**EXERCISE DESCRIPTION**
From the data that follows, print exactly the lines starting at the one containing "Task: Open Google Maps via its arrow button" and ending at the one containing "Task: Click the public key scroll down arrow"; include both of them and nothing more.

**INFORMATION SHOWN**
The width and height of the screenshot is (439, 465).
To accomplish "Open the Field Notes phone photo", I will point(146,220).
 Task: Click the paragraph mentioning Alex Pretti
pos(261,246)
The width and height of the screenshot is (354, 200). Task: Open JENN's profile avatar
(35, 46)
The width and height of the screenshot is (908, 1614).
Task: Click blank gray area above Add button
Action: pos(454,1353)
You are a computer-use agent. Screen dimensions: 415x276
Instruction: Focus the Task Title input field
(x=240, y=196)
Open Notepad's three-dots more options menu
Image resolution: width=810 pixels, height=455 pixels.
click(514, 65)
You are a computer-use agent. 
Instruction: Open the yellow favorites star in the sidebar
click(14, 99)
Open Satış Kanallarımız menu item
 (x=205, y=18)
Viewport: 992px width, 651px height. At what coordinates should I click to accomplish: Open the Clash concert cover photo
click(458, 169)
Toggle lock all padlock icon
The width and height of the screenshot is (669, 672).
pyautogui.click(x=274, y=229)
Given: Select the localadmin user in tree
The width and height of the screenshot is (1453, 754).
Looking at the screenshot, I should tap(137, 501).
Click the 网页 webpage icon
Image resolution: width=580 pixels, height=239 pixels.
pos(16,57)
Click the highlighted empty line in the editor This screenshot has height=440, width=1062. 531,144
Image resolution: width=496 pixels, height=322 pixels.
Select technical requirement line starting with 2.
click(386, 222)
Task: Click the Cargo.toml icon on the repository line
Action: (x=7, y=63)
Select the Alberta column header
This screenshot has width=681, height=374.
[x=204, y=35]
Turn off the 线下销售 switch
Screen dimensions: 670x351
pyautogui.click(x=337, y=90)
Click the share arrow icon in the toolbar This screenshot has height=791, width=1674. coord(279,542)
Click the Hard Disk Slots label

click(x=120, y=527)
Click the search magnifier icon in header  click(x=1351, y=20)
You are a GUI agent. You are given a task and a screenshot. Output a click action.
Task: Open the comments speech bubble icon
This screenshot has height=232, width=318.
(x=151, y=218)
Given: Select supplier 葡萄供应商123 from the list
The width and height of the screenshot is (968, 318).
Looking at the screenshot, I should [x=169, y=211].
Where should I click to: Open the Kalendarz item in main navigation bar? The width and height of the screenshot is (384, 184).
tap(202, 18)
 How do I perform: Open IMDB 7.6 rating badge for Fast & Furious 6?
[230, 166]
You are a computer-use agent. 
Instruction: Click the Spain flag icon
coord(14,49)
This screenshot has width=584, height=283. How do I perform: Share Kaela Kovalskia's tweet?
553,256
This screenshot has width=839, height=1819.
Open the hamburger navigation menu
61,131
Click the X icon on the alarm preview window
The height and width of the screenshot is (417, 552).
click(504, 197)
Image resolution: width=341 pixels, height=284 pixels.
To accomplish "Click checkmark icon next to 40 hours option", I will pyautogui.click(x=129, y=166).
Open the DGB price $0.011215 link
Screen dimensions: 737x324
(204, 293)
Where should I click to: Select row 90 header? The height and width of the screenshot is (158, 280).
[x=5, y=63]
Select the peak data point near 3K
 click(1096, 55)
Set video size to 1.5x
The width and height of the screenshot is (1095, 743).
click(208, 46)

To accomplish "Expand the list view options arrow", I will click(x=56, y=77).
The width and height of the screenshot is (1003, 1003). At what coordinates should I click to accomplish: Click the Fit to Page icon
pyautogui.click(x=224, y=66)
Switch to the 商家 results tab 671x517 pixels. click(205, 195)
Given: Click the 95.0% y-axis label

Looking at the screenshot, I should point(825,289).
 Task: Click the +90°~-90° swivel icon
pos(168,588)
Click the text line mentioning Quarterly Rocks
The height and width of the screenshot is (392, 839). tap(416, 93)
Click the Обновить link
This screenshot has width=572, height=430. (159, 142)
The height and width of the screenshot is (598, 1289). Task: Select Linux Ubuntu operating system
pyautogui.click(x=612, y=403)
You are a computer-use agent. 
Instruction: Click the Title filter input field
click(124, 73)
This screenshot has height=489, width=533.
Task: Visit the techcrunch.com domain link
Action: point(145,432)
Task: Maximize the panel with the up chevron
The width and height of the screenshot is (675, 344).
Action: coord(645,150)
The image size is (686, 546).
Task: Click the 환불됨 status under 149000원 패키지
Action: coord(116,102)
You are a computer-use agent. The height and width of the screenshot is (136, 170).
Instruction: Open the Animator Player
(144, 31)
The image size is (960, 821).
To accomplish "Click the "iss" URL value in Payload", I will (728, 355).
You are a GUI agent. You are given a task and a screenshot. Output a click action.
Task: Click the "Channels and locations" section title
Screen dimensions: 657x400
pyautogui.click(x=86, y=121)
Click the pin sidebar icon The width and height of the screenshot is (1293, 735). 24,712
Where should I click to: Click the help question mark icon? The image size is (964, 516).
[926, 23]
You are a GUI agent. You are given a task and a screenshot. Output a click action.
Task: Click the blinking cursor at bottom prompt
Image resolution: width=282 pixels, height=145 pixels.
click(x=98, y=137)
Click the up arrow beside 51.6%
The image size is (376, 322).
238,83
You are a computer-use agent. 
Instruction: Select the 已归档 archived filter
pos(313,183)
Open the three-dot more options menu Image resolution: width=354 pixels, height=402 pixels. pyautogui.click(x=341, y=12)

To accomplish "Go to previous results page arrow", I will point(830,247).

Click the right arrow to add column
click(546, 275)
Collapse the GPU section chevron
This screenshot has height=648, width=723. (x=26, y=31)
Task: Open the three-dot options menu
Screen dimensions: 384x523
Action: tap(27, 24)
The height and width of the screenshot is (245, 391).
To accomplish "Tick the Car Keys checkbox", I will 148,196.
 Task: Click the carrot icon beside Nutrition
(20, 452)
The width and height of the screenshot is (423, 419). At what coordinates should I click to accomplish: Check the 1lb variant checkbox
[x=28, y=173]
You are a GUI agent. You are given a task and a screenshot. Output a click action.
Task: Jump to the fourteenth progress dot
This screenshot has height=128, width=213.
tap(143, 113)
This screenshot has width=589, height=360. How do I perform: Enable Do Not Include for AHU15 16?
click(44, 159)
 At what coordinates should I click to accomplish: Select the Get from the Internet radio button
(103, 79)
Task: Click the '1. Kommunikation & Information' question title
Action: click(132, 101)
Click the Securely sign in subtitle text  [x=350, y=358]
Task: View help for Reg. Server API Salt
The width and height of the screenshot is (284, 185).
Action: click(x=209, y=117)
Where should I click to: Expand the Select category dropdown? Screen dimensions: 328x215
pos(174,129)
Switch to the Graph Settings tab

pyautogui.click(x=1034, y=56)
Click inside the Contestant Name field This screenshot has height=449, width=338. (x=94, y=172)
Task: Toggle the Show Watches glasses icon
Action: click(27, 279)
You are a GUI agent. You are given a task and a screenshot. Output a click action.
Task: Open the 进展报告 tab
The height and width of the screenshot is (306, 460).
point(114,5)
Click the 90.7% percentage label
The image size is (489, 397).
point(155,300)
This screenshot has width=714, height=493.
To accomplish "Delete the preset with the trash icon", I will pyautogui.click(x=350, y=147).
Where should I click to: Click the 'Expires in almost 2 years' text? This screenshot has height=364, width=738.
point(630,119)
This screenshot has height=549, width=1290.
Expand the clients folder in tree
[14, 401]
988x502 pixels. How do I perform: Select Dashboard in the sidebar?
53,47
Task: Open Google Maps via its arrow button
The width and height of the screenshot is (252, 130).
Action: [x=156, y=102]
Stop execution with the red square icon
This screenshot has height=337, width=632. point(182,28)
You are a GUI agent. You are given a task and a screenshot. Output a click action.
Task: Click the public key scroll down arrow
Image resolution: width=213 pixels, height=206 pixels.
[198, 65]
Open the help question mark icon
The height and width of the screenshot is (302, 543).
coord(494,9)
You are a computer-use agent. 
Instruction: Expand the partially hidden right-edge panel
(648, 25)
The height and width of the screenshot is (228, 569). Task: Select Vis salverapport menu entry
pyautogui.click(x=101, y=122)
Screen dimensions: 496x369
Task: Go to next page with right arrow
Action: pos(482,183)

**ANSWER TO THIS PROBLEM**
Task: Open Google Maps via its arrow button
The width and height of the screenshot is (252, 130).
Action: [x=156, y=102]
Stop execution with the red square icon
This screenshot has height=337, width=632. point(182,28)
You are a GUI agent. You are given a task and a screenshot. Output a click action.
Task: Click the public key scroll down arrow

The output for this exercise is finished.